DIRECTIONS -
Reproduce every row below word for word, leaving out the pictures.

DATASET EXTRACT -
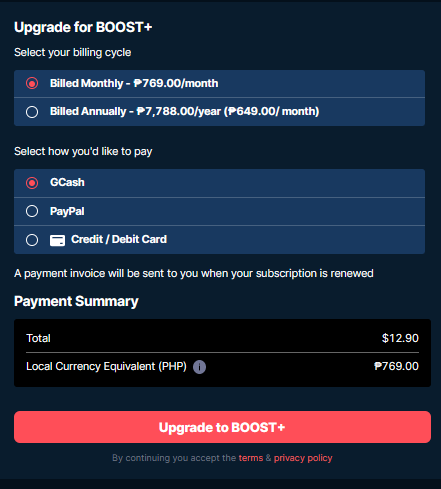
Task: Click the info icon beside Local Currency Equivalent
Action: click(x=199, y=367)
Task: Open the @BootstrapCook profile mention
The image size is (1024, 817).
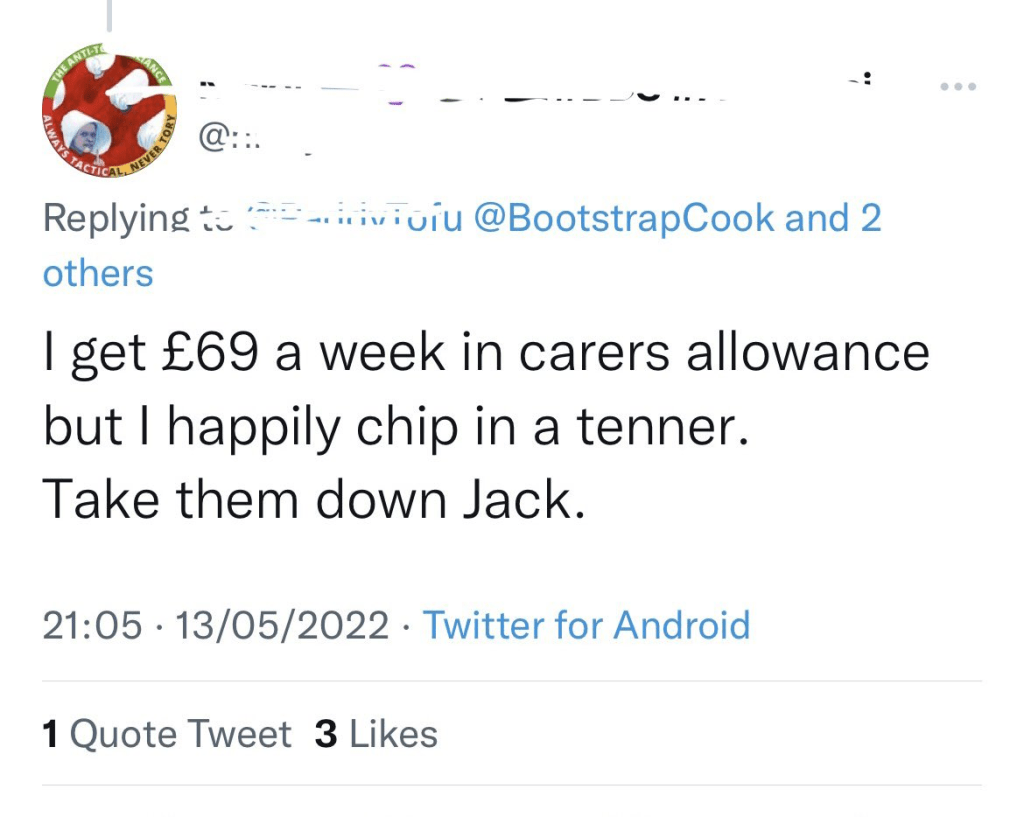Action: click(x=624, y=218)
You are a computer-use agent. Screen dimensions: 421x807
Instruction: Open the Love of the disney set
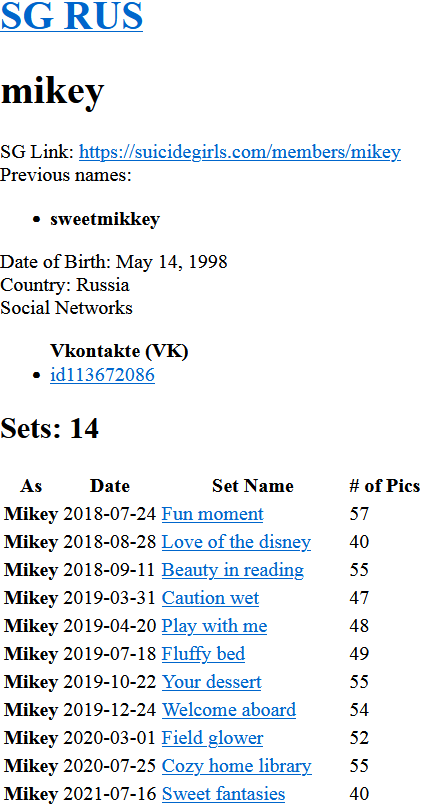[x=236, y=541]
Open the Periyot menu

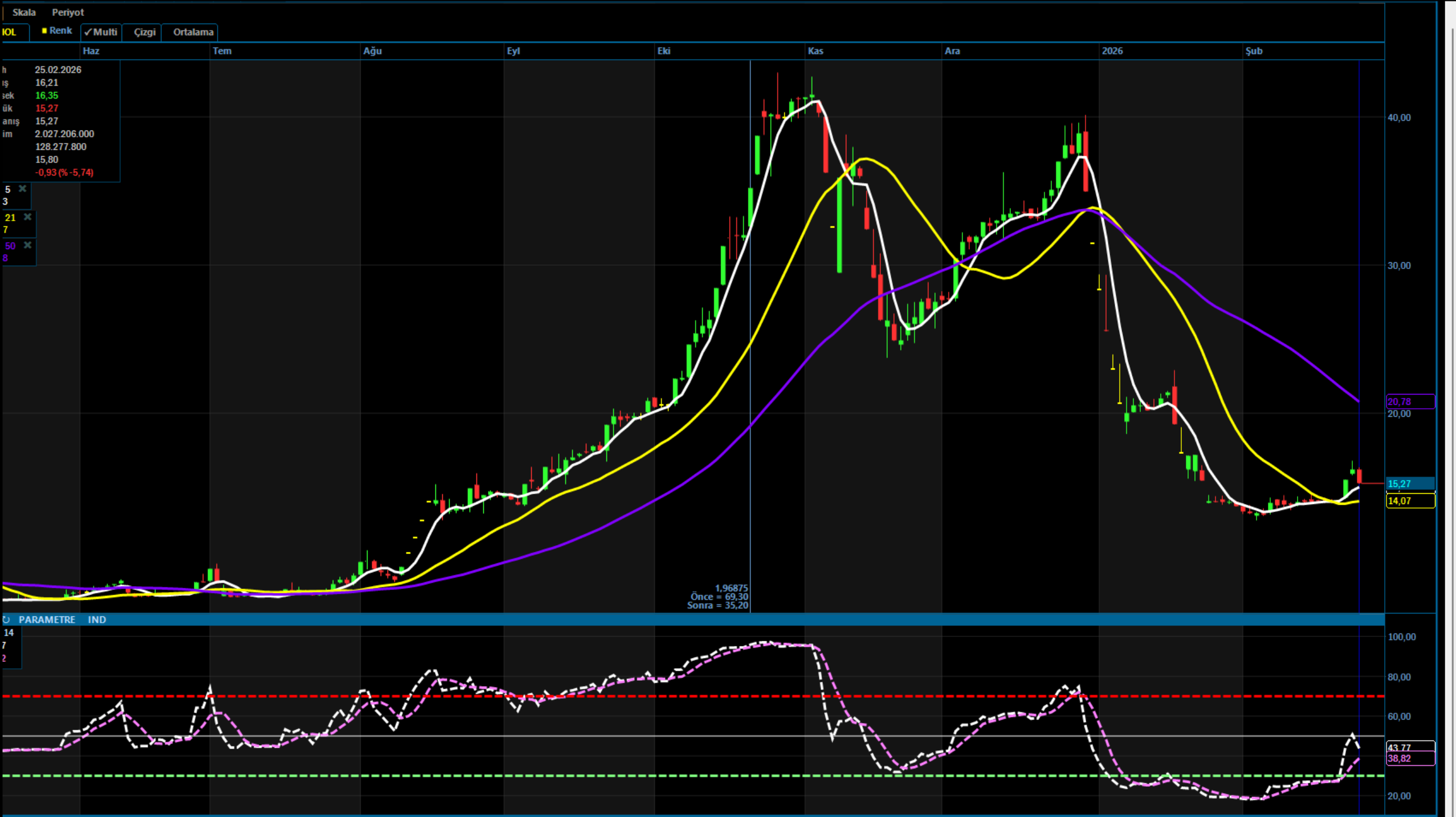click(x=67, y=13)
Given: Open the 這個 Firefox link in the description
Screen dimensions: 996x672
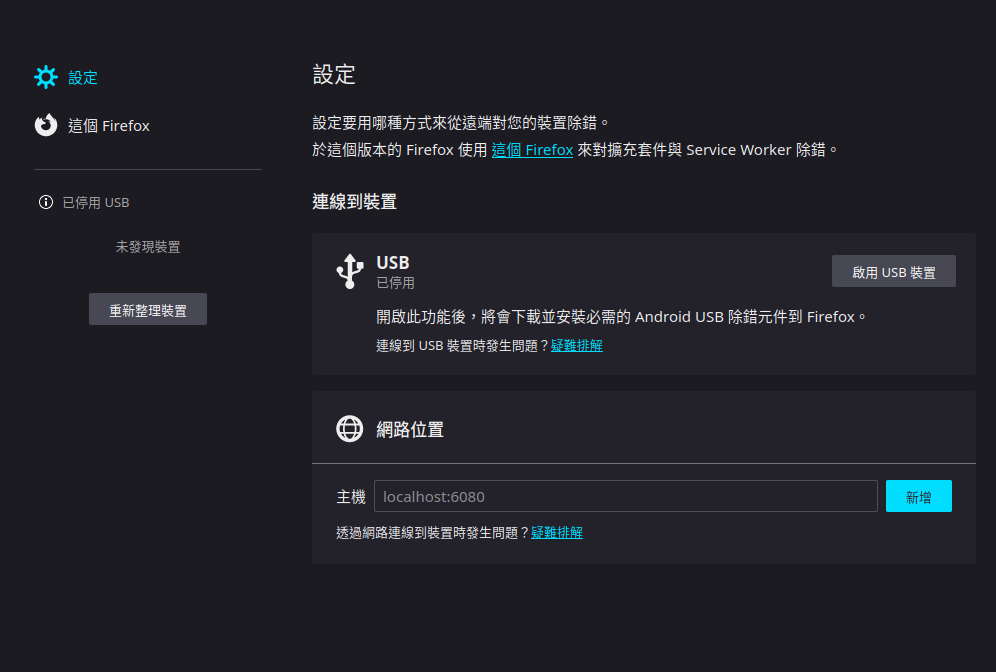Looking at the screenshot, I should [x=531, y=149].
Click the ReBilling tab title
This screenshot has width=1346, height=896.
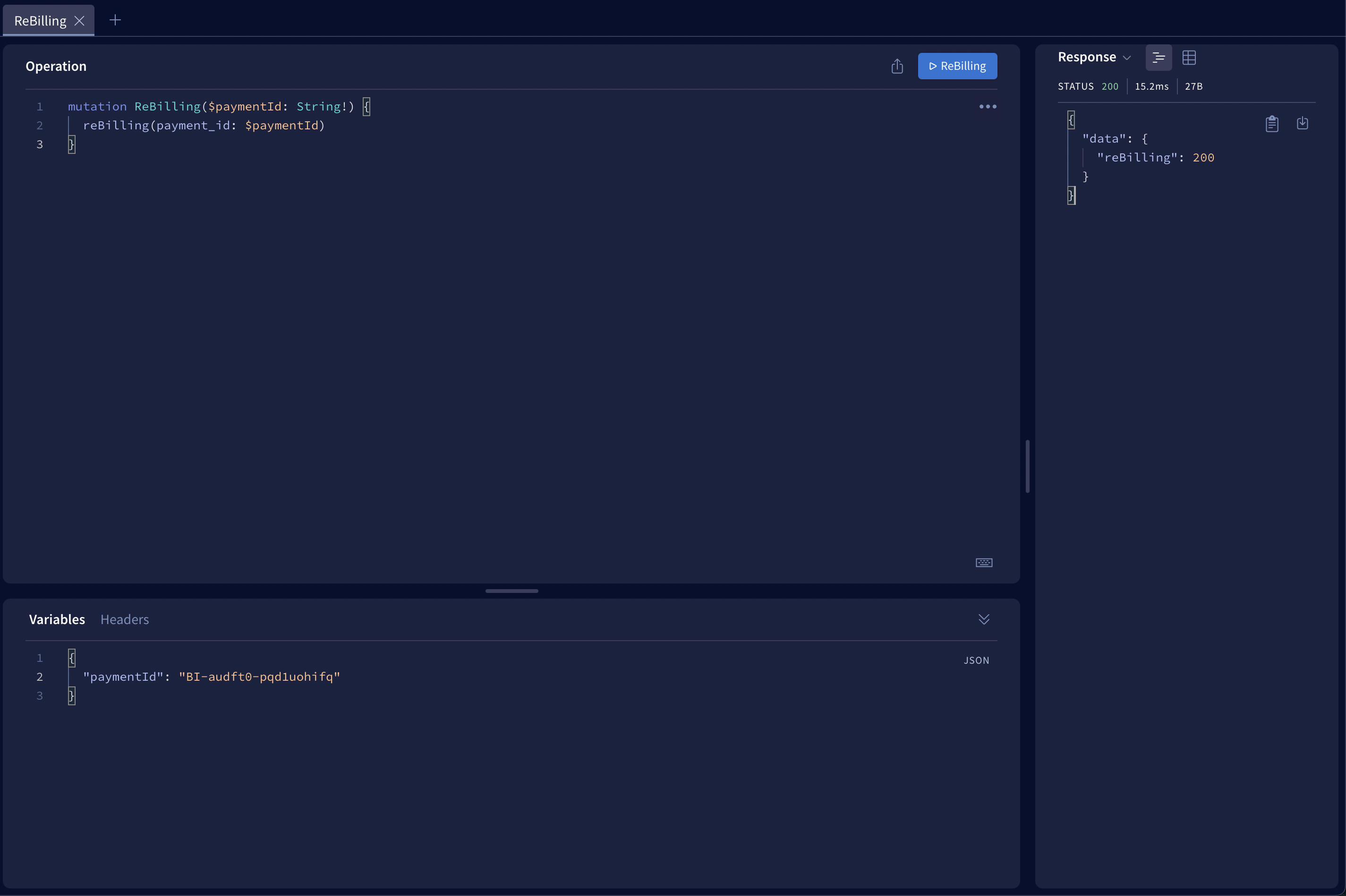[x=40, y=21]
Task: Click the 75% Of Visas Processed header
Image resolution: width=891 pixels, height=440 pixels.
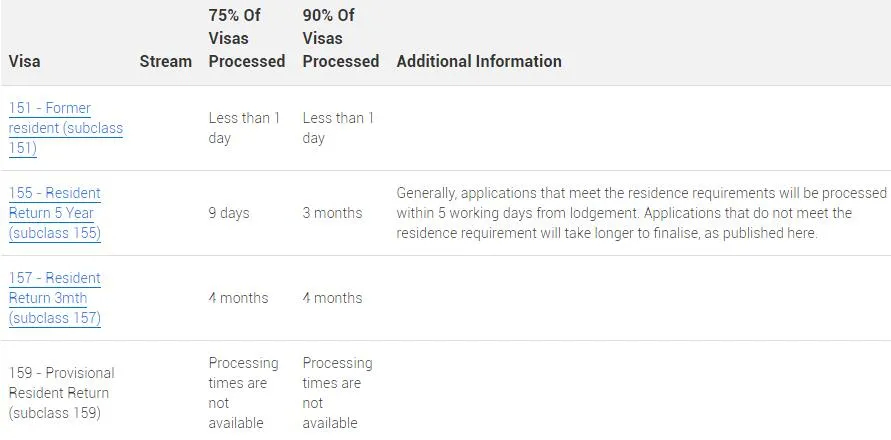Action: point(247,38)
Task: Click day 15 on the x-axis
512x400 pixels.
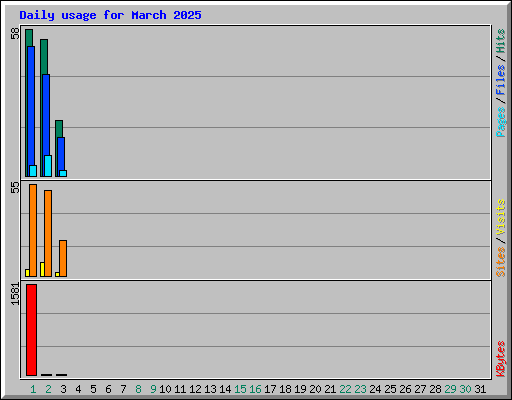Action: click(x=240, y=389)
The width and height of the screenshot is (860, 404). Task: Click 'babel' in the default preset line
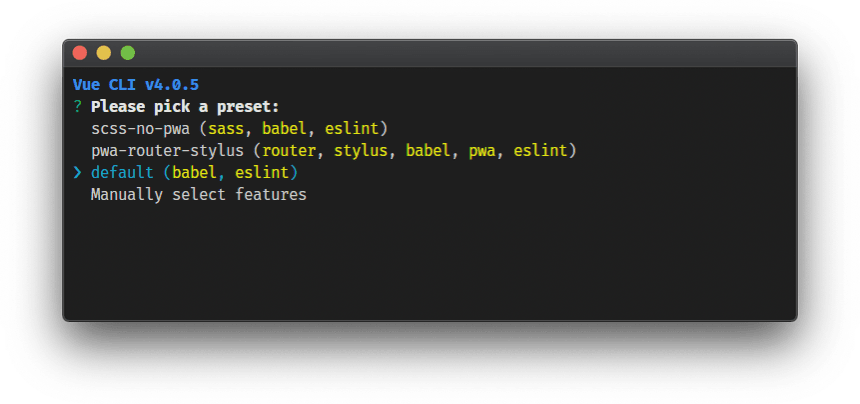194,173
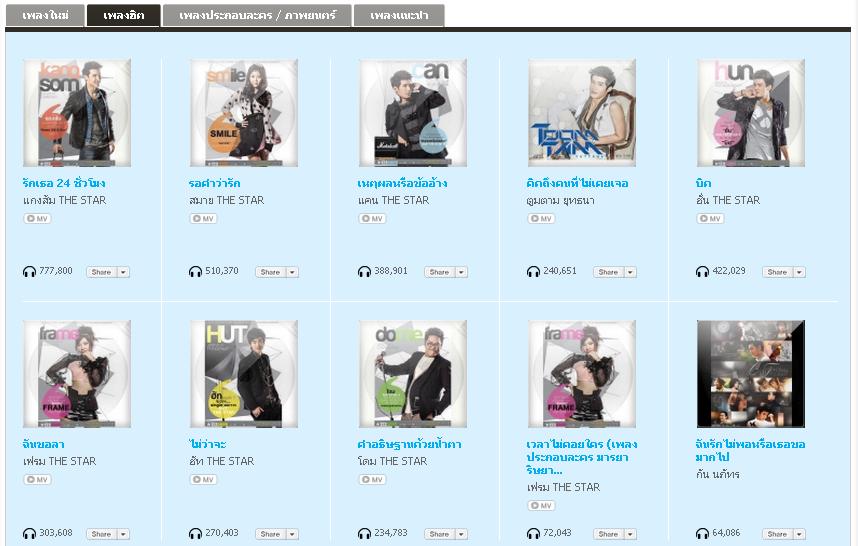Image resolution: width=858 pixels, height=546 pixels.
Task: Click Share button for 422,029 plays song
Action: pos(777,272)
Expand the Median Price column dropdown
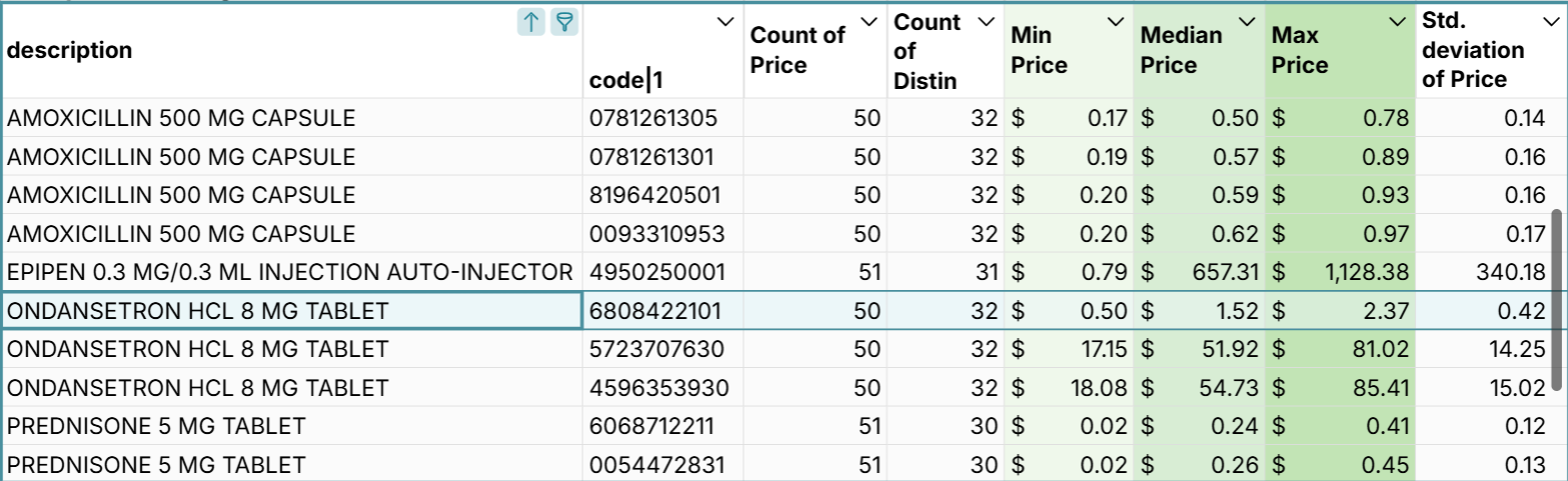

THE REPLY -
Task: Click the info icon beside Local Currency Equivalent
Action: click(x=199, y=367)
Task: Open the @BootstrapCook profile mention
The image size is (1024, 817).
Action: click(x=624, y=218)
You are a computer-use agent. Screen dimensions: 421x807
Instruction: Open the Love of the disney set
[x=236, y=541]
Open the Periyot menu

click(x=67, y=13)
Given: Open the 這個 Firefox link in the description
Screen dimensions: 996x672
Looking at the screenshot, I should [x=531, y=149].
Click the ReBilling tab title
This screenshot has width=1346, height=896.
[x=40, y=21]
Task: Click the 75% Of Visas Processed header
Image resolution: width=891 pixels, height=440 pixels.
Action: point(247,38)
Task: Click day 15 on the x-axis
512x400 pixels.
Action: click(x=240, y=389)
The width and height of the screenshot is (860, 404). Task: Click 'babel' in the default preset line
194,173
Image resolution: width=858 pixels, height=546 pixels.
Task: Click Share button for 422,029 plays song
Action: pos(777,272)
Expand the Median Price column dropdown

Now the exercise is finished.